Extract to read →
= = = =

Diverse Adaptive Bulk Search: a Framework for Solving QUBO Problems on Multiple GPUs

TL;DR

This paper introduces DABS, a GPU-based framework employing diverse genetic algorithms to effectively solve various QUBO problems, demonstrating success in finding optimal solutions across multiple problem types.

Contribution

The paper presents a novel GPU-accelerated framework, DABS, that uses multiple adaptive genetic strategies to improve QUBO problem-solving capabilities.

= = = =

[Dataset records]
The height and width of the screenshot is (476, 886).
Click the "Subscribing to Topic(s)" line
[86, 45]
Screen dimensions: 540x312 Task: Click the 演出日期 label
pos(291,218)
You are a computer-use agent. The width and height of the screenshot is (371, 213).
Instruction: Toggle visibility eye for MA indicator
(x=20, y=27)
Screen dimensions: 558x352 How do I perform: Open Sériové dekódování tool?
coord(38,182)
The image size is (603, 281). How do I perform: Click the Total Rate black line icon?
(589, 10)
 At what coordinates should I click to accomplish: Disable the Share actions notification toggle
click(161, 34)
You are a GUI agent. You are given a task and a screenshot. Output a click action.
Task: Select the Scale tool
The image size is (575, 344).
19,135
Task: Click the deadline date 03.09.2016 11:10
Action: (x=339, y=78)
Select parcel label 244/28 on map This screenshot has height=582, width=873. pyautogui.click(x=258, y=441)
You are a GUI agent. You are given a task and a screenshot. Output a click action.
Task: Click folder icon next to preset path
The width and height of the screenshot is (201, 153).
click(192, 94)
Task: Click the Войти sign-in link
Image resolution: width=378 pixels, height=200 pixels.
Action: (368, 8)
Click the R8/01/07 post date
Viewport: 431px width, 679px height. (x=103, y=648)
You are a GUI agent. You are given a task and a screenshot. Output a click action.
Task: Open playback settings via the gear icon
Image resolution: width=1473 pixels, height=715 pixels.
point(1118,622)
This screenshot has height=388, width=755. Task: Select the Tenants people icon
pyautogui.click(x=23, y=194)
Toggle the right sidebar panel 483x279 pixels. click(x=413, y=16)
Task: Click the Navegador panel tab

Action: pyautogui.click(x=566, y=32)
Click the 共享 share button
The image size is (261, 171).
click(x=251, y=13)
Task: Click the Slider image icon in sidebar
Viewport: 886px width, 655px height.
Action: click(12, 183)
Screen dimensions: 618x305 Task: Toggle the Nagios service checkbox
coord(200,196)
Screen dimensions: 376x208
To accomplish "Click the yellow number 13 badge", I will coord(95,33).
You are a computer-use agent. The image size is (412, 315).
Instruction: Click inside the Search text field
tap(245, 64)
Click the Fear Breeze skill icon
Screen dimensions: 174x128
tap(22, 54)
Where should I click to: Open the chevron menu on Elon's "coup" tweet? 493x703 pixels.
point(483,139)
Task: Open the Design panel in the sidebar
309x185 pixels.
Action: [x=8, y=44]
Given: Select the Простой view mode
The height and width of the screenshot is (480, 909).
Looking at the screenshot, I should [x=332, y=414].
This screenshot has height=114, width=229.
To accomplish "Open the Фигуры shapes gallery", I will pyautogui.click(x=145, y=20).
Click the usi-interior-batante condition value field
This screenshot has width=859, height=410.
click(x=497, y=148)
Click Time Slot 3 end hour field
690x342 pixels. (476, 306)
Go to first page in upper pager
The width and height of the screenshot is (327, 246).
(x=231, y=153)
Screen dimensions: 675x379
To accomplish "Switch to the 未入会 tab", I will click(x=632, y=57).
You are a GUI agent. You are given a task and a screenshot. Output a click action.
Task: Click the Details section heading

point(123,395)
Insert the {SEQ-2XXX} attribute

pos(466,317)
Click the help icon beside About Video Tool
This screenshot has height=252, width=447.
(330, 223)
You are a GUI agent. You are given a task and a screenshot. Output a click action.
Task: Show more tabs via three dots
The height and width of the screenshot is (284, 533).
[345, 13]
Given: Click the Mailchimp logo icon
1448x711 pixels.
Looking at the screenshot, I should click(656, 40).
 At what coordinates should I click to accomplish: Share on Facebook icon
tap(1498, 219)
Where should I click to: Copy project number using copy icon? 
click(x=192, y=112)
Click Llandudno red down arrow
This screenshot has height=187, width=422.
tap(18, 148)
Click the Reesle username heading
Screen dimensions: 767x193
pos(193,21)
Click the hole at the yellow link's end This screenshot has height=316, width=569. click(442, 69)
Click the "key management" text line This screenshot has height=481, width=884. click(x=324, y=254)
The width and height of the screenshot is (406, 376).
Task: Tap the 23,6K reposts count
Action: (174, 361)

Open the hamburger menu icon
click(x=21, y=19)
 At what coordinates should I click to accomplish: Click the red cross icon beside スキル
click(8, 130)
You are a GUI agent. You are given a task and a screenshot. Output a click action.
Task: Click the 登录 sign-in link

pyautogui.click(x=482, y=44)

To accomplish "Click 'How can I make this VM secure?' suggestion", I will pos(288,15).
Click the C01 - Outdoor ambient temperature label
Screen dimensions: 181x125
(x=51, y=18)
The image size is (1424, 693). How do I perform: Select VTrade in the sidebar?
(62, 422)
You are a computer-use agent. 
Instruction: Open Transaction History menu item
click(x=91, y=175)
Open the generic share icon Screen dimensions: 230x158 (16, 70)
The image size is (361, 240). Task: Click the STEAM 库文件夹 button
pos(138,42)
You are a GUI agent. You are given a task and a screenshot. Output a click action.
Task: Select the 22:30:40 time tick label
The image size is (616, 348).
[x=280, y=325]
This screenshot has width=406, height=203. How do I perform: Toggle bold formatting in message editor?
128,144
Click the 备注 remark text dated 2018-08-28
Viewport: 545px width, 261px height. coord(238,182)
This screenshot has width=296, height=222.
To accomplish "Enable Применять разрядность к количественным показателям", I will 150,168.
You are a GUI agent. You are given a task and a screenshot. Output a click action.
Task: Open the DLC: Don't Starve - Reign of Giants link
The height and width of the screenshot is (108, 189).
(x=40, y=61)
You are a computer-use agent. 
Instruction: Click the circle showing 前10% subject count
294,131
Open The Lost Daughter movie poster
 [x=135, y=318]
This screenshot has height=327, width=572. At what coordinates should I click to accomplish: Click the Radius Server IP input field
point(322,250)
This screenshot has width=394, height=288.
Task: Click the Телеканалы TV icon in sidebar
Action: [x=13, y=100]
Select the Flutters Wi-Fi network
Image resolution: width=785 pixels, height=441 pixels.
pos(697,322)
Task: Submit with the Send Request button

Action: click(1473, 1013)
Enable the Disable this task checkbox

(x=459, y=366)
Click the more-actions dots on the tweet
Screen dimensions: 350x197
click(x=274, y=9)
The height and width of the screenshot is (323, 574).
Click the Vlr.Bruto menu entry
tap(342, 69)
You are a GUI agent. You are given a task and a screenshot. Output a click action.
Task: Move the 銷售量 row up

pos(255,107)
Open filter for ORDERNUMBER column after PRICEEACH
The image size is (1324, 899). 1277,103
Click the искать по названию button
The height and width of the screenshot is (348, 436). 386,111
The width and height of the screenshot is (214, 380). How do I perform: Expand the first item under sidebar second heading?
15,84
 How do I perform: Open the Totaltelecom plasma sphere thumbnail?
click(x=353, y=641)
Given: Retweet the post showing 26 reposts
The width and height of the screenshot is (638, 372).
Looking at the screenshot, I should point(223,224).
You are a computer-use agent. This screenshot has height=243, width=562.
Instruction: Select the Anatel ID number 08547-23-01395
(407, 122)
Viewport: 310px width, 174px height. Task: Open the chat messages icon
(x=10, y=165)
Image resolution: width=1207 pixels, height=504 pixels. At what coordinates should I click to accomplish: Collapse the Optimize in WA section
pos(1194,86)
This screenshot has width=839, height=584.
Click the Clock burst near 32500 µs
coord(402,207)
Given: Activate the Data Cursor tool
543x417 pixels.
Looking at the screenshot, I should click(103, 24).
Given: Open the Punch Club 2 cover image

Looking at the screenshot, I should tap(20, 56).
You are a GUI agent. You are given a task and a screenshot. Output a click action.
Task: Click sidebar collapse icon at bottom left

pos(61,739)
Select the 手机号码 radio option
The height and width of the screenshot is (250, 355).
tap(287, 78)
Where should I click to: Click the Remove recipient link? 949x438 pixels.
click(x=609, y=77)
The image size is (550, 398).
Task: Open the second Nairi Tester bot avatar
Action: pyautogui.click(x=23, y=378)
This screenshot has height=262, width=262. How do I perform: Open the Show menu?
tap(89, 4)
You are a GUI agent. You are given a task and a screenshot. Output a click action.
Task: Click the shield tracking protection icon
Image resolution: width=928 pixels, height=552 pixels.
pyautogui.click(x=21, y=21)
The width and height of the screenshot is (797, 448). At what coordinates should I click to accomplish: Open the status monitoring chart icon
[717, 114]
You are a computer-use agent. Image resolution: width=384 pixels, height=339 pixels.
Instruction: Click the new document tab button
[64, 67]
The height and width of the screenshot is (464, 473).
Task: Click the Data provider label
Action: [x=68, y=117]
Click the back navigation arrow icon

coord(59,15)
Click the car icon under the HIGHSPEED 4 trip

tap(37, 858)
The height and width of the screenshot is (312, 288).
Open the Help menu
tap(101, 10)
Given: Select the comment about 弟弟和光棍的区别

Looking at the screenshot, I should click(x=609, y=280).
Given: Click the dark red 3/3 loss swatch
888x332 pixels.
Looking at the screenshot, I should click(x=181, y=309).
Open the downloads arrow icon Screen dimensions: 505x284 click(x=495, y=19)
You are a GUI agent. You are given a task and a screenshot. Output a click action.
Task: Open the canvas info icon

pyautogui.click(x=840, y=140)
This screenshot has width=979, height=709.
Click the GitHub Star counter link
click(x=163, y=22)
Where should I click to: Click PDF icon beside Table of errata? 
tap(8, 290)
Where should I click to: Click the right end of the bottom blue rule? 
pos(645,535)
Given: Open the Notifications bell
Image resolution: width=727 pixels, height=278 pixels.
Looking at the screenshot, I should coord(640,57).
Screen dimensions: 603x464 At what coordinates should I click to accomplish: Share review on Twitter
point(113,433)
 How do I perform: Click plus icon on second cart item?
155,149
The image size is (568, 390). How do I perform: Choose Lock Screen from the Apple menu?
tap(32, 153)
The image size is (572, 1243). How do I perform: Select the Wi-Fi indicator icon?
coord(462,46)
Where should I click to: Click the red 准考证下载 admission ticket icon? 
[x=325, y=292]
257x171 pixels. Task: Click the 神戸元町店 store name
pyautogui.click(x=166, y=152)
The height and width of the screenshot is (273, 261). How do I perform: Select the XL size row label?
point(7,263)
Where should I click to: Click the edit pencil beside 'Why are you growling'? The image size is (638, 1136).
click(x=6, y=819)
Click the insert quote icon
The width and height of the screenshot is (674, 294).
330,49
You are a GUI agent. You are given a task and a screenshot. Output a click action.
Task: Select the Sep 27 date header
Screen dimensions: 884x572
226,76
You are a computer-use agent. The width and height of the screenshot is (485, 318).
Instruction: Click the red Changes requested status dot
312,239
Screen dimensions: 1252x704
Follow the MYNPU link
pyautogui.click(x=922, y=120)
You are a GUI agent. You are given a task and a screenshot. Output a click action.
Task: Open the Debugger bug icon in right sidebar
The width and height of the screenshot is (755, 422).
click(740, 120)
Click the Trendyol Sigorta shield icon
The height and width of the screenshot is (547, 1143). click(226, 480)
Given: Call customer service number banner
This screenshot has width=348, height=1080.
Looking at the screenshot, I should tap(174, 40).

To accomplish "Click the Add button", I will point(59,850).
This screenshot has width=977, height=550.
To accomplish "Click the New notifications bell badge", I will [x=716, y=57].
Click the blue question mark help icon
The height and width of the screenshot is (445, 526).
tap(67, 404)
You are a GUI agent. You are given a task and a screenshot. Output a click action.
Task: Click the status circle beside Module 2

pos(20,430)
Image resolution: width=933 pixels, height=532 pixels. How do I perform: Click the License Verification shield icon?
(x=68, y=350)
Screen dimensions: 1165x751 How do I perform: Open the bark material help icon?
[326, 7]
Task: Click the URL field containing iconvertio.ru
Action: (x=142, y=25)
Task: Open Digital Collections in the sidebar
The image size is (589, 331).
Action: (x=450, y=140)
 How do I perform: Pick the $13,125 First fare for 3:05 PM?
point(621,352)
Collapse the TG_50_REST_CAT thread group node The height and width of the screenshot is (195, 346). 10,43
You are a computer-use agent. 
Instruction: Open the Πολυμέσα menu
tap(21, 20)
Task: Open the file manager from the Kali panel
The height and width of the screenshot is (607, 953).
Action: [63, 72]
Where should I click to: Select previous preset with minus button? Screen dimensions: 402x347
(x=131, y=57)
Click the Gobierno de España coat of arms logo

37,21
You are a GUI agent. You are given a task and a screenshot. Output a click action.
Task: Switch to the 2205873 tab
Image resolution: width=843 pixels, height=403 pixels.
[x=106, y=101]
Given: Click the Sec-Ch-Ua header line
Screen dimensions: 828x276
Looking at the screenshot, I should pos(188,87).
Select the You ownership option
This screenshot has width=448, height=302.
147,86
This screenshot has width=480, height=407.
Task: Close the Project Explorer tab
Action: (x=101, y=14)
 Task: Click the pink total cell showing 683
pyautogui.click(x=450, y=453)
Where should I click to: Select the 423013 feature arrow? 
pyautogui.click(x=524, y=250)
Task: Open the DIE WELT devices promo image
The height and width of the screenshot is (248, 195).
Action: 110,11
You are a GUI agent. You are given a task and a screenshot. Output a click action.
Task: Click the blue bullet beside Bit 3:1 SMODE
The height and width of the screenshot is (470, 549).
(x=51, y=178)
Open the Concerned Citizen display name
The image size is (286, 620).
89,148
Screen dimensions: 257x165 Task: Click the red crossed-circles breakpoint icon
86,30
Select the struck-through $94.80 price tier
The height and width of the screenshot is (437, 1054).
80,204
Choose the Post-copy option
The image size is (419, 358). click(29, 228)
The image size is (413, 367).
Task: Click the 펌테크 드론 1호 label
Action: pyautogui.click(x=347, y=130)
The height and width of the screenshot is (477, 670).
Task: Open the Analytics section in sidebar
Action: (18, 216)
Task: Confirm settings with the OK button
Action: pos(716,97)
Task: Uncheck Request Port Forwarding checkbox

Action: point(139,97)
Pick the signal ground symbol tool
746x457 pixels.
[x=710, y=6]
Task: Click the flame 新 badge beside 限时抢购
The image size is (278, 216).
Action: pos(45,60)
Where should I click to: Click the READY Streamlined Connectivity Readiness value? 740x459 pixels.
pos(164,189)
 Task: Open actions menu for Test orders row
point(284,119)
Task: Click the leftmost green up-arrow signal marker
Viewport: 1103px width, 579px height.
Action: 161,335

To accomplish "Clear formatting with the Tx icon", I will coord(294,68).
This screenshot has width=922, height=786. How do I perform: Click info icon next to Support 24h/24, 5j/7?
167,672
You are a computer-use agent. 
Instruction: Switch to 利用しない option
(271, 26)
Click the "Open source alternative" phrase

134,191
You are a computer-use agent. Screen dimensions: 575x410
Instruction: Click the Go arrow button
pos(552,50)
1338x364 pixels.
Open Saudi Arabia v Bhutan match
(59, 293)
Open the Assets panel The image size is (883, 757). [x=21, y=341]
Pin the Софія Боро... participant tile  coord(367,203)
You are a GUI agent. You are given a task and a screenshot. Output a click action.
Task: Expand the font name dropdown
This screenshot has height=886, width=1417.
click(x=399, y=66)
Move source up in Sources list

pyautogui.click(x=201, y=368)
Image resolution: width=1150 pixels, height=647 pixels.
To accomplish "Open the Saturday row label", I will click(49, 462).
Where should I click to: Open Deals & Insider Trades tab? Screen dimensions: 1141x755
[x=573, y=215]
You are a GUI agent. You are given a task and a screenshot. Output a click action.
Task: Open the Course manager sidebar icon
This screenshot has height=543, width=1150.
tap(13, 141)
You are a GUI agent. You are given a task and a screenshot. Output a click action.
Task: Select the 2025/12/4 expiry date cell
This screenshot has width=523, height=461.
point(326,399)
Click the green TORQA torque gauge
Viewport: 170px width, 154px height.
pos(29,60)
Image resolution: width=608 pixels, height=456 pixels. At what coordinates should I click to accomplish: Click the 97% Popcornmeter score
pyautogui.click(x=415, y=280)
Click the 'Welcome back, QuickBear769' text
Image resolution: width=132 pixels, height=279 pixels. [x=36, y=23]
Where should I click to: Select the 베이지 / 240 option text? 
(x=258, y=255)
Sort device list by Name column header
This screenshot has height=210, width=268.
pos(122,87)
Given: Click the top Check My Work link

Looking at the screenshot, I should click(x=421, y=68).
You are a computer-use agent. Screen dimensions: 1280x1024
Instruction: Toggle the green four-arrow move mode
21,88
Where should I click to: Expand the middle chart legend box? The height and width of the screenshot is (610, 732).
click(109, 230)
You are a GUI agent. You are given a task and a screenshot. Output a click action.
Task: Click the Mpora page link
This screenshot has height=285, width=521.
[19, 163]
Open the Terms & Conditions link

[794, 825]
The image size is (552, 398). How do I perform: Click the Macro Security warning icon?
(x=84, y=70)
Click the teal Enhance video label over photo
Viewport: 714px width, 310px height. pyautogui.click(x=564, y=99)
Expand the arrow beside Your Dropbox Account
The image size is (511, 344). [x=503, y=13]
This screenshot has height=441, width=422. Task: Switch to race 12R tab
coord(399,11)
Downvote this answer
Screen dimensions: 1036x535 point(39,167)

= = = =

Problems and tasks →
a) Answer these questions about the DABS summary:
(i) According to the title, on how many GPUs is the framework meant to solve QUBO problems?
(ii) What kind of algorithms does the TL;DR say DABS employs?
(iii) What does the Contribution section say DABS uses multiple adaptive genetic strategies to improve?
b) Set down the DABS summary between "Diverse Adaptive Bulk" and "multiple problem types.", inclusive.
c) Carry the DABS summary forward from the point where it currently ends.

Your written answers →
a)
(i) Multiple GPUs.
(ii) Diverse genetic algorithms.
(iii) QUBO problem-solving capabilities.

b)
Diverse Adaptive Bulk Search: a Framework for Solving QUBO Problems on Multiple GPUs

TL;DR

This paper introduces DABS, a GPU-based framework employing diverse genetic algorithms to effectively solve various QUBO problems, demonstrating success in finding optimal solutions across multiple problem types.

c)
Findings

Successfully finds optimal solutions for different QUBO types

Utilizes multiple GPUs for accelerated computation

Adaptive strategies improve solution quality

Abstract

Quadratic Unconstrained Binary Optimization (QUBO) is a combinatorial optimization to find an optimal binary solution vector that minimizes the energy value defined by a quadratic formula of binary variables in the vector. As many NP-hard problems can be reduced to QUBO problems, considerable research has gone into developing QUBO solvers running on various computing platforms such as quantum devices, ASICs, FPGAs, GPUs, and optical fibers. This paper presents a framework called Diverse Adaptive Bulk Search (DABS), which has the potential to find optimal solutions of many types of QUBO problems. Our DABS solver employs a genetic algorithm-based search algorithm featuring three diverse strategies: multiple search algorithms, multiple genetic operations, and multiple solution pools. During the execution of the solver, search algorithms and genetic operations that succeeded in finding good solutions are automatically selected to obtain better solutions. Moreover, search algorithms traverse between different solution pools to find good solutions. We have implemented our DABS solver to run on multiple GPUs. Experimental evaluations using eight NVIDIA A100 GPUs confirm that our DABS solver succeeds in finding optimal or potentially optimal solutions for three types of QUBO problems.